_TASK BRIEF_:
Copy out the lines below without changes, starting with the first line and stopping after the line that contains "[x=297, y=265]".

Data listing
****************************************

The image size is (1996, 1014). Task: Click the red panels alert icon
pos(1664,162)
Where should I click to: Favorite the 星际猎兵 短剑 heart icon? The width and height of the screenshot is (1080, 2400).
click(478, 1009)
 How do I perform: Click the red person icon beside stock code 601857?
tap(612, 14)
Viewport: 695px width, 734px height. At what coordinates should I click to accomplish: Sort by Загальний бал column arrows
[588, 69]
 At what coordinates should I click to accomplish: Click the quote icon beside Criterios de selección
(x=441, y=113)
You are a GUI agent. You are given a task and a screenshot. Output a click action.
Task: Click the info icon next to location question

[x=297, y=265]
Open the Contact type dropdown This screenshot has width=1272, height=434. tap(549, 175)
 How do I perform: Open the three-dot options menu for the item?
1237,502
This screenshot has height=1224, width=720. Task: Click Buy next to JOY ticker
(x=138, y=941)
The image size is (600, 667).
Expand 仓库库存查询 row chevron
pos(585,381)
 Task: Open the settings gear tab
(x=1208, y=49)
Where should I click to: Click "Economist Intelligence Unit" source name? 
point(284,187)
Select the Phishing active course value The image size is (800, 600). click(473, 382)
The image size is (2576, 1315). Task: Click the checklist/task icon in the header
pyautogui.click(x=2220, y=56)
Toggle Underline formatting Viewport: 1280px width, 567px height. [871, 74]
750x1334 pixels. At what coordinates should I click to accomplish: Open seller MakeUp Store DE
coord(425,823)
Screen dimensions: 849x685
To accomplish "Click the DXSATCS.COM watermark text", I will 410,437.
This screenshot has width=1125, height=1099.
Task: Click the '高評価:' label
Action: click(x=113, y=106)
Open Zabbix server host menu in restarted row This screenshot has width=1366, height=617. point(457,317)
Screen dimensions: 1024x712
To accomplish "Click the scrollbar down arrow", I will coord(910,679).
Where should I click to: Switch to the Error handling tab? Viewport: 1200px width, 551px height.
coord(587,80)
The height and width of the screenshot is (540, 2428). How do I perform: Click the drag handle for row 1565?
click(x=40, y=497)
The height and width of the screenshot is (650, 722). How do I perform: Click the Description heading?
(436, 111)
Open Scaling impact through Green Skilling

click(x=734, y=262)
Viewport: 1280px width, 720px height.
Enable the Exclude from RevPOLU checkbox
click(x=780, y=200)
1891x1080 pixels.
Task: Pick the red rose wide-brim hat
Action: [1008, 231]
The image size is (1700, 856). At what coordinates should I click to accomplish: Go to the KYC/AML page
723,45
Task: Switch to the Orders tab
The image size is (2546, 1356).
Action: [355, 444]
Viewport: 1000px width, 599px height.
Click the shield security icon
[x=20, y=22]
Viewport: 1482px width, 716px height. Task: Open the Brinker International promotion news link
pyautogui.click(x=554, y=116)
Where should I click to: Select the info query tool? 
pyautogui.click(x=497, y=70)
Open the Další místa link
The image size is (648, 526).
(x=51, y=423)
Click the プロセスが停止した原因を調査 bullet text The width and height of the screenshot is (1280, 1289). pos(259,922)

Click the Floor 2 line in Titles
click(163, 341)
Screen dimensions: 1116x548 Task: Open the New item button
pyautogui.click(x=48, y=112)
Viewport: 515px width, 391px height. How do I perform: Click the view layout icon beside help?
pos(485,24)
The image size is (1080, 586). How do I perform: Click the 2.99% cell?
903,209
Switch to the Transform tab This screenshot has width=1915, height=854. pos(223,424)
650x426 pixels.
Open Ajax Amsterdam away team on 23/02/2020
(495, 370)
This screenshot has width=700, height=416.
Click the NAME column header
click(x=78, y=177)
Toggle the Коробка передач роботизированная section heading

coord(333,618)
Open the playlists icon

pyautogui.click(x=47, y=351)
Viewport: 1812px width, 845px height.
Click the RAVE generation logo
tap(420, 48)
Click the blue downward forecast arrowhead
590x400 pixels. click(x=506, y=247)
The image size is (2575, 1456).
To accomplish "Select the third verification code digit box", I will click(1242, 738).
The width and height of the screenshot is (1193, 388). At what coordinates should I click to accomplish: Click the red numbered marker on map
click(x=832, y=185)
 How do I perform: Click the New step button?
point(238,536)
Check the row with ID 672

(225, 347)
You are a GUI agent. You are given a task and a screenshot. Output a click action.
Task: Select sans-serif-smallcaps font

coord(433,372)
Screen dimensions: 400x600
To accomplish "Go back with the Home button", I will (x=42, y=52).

****************************************

_FINISHED ANSWER_:
The image size is (1996, 1014). Task: Click the red panels alert icon
pos(1664,162)
Where should I click to: Favorite the 星际猎兵 短剑 heart icon? The width and height of the screenshot is (1080, 2400).
click(478, 1009)
 How do I perform: Click the red person icon beside stock code 601857?
tap(612, 14)
Viewport: 695px width, 734px height. At what coordinates should I click to accomplish: Sort by Загальний бал column arrows
[588, 69]
 At what coordinates should I click to accomplish: Click the quote icon beside Criterios de selección
(x=441, y=113)
You are a GUI agent. You are given a task and a screenshot. Output a click action.
Task: Click the info icon next to location question

[x=297, y=265]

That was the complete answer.